* Written task
Write out the lines between the one holding "Click the wire" and the one holding "click(1475, 245)", inclusive. Keep the requests unchanged, scale every coordinate in the answers by 1.95, and round each one to a whole number, with halves going up.

— START OF Entries —

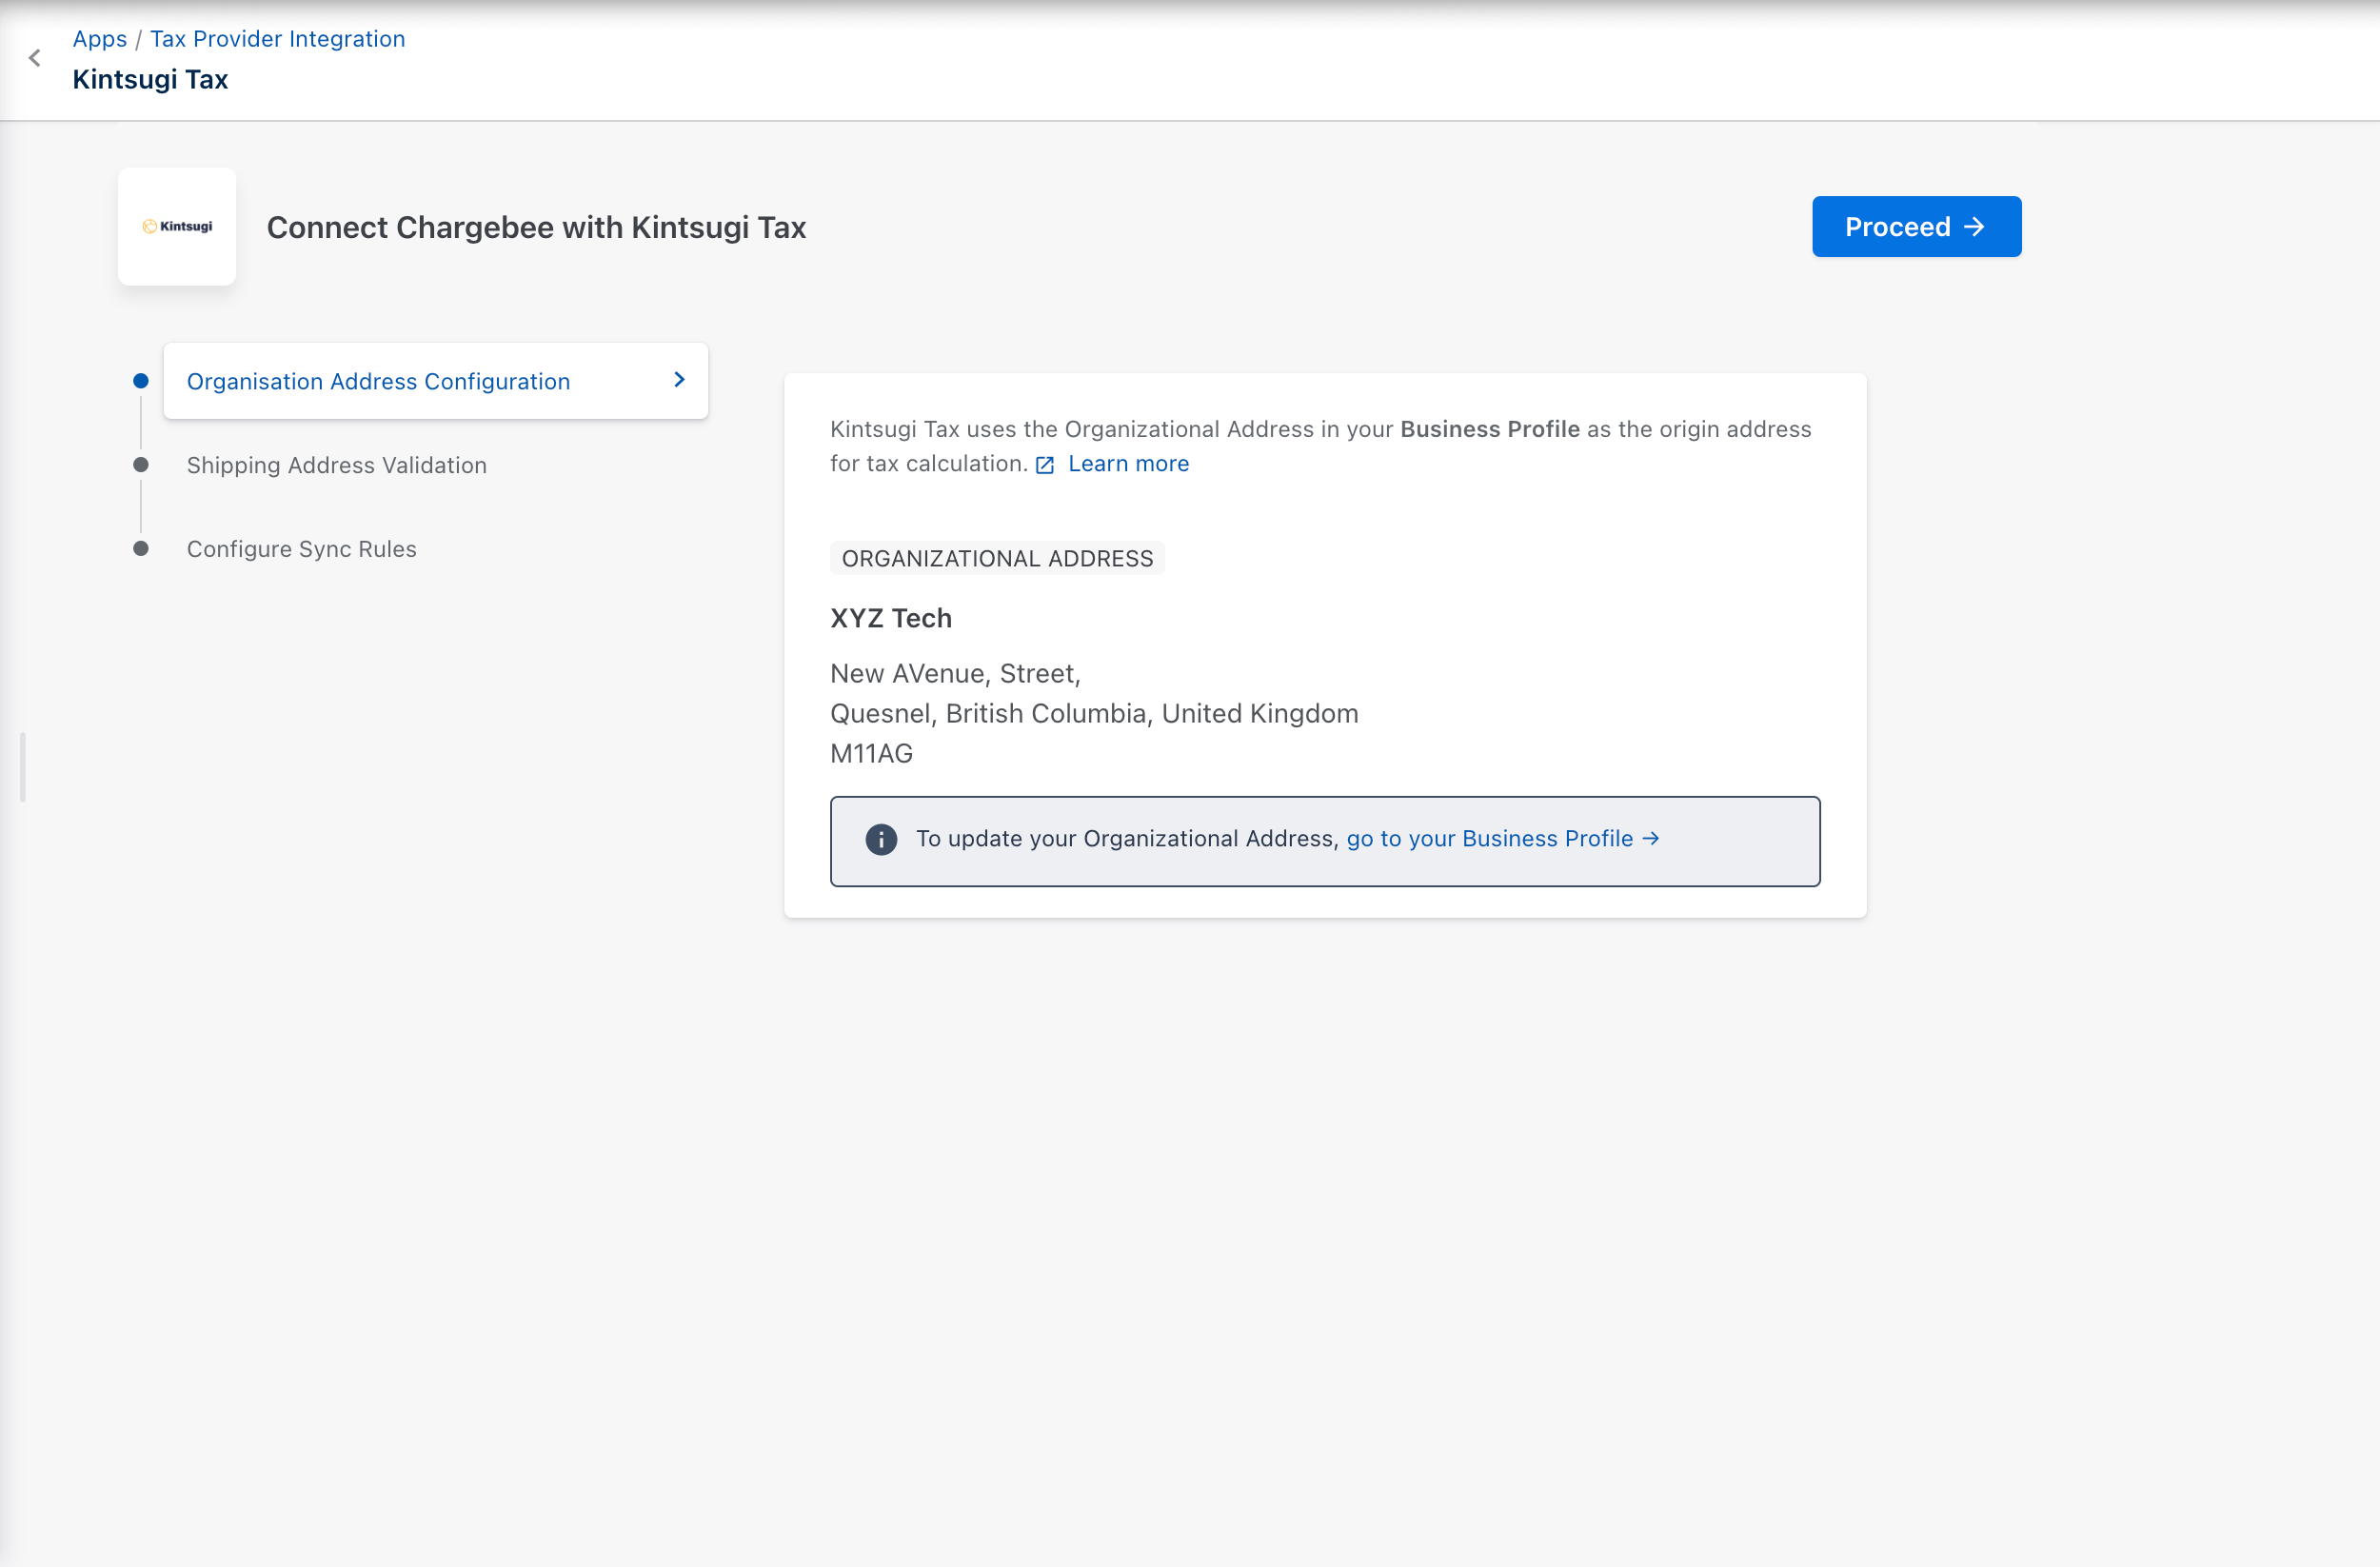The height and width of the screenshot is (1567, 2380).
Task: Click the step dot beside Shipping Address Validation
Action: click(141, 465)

— END OF Entries —
— START OF Entries —

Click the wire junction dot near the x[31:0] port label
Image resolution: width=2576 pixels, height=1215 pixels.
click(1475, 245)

— END OF Entries —

* Answer to the exercise
Click the wire junction dot near the x[31:0] port label
Image resolution: width=2576 pixels, height=1215 pixels.
click(2876, 478)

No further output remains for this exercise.